另外,就是构造迭代器,这个相对比较简单。迭代器的作用为遍历整个HeapFile上的Tuple。前面在HeapPage上,已经实现了页上的迭代器,因此,可以通过读取HeapPage, 用HeapPage的迭代器返回Tuple。此处文档给了提示,使用BufferPool的readPage()函数,进行读取页面的操作。另外就是,不要在open的时候,把所有的页都载入内存,这样性能会更好一些。我们可以在每个页读完之后,如果文件还存在页没有读取,再将其载入内存。同时,释放上一个读取的页面。
其余函数比较常规,不再赘述。
综上,本部分的代码如下所示:
package simpledb;
import javax.xml.crypto.Data;
import java.io.*;
import java.util.*;
/**
* HeapFile is an implementation of a DbFile that stores a collection of tuples
* in no particular order. Tuples are stored on pages, each of which is a fixed
* size, and the file is simply a collection of those pages.

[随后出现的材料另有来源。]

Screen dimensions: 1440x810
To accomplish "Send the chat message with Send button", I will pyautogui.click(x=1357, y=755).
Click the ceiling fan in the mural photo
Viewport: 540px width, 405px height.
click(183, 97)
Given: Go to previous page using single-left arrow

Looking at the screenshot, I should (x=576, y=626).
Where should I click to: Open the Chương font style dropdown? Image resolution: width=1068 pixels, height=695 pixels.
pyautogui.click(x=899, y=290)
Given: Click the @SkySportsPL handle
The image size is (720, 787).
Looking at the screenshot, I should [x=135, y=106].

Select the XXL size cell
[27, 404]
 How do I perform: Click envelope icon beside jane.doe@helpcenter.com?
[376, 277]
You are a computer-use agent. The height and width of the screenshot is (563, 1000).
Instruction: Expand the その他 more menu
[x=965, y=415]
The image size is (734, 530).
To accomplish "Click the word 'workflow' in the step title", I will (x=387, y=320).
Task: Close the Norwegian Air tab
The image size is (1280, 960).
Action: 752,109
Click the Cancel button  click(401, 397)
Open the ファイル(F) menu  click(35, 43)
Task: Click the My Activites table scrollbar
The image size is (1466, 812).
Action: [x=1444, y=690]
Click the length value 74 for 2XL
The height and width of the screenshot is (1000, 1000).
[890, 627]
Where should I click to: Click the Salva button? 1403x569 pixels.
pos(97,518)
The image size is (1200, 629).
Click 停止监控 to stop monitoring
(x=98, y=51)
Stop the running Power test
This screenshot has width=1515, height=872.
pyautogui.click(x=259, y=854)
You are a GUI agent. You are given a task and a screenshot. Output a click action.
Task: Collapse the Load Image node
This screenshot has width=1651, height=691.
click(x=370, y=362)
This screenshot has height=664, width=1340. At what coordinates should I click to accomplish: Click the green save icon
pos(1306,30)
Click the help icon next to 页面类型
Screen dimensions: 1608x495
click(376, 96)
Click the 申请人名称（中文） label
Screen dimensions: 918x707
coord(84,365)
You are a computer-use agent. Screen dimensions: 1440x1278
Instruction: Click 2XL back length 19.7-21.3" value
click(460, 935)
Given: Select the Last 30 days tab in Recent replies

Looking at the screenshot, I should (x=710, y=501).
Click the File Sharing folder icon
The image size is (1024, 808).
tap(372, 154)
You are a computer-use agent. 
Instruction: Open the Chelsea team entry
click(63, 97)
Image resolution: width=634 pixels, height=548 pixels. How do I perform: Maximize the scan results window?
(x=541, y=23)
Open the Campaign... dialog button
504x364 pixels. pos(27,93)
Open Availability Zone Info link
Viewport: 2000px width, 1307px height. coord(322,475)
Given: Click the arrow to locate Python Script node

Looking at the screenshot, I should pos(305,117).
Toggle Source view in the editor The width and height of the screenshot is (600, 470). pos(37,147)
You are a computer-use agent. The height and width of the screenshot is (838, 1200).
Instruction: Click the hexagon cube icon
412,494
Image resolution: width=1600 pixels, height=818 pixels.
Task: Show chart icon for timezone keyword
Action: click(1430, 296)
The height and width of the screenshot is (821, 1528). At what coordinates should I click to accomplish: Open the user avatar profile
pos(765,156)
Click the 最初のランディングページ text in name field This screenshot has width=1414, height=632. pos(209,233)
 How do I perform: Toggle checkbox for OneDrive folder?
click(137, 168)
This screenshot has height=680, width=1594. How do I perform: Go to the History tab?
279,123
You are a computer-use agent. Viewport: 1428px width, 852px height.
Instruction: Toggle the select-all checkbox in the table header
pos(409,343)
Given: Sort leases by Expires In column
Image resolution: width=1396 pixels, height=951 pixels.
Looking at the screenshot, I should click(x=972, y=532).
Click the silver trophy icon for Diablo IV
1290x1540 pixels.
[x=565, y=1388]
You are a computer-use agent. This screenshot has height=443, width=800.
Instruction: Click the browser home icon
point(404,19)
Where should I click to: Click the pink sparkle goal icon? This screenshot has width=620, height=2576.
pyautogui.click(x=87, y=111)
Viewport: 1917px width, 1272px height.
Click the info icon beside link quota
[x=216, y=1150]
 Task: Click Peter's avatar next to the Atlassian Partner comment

HeapFile works
* closely with HeapPage. The format of HeapPages is described in the HeapPage
* constructor.
*
* @see simpledb.HeapPage#HeapPage
* @author Sam Madden
*/
public class HeapFile implements DbFile {
private File file;
private TupleDesc td;
/**
* Constructs a heap file backed by the specified file.
*
* @param f
* the file that stores the on-disk backing store for this heap
* file.
*/
public HeapFile(File f, TupleDesc td) {
// some code goes here
this.file = f;
this.td = td;
}
/**
* Returns the File backing this HeapFile on disk.
*
* @return the File backing this HeapFile on disk.
*/
public File getFile() {
// some code goes here
return this.file;
}
/**
* Returns an ID uniquely identifying this HeapFile. Implementation note:
* you will need to generate this tableid somewhere to ensure that each
* HeapFile has a "unique id," and that you always return the same value for
* a particular HeapFile. We suggest hashing the absolute file name of the
* file underlying the heapfile, i.e. f.getAbsoluteFile().hashCode().
*
* @return an ID uniquely identifying this HeapFile.
*/
public int getId() {
// some code goes here
return file.getAbsoluteFile().hashCode();
}
/**
* Returns the TupleDesc of the table stored in this DbFile.
*
* @return TupleDesc of this DbFile.
*/
public TupleDesc getTupleDesc() {
// some code goes here
return this.td;
}
// see DbFile.java for javadocs
public Page readPage(PageId pid) {
// some code goes here
// 通过pid计算偏移量,然后读取一个页
try {
RandomAccessFile randomAccessFile = new RandomAccessFile(file, "r");
// 计算偏移量
int pgno = pid.getPageNumber();
int pageSize = Database.getBufferPool().getPageSize();
int offset = pgno * pageSize;
// 读取一个pagesize的内容
byte[] buffer = new byte[pageSize];
randomAccessFile.seek(offset);
randomAccessFile.read(buffer);
HeapPage heapPage = new HeapPage(new HeapPageId(pid.getTableId(), pgno), buffer);
return heapPage;
} catch (IOException e) {
e.printStackTrace();
}
return null;
}
// see DbFile.java for javadocs
public void writePage(Page page) throws IOException {
// some code goes here
// not necessary for lab1
}
/**
* Returns the number of pages in this HeapFile.
*/
public int numPages() {
// some code goes here
long fileLen = file.length();
return (int) Math.floor((double)fileLen/Database.getBufferPool().getPageSize());
}
// see DbFile.java for javadocs
public ArrayList<Page> insertTuple(TransactionId tid, Tuple t)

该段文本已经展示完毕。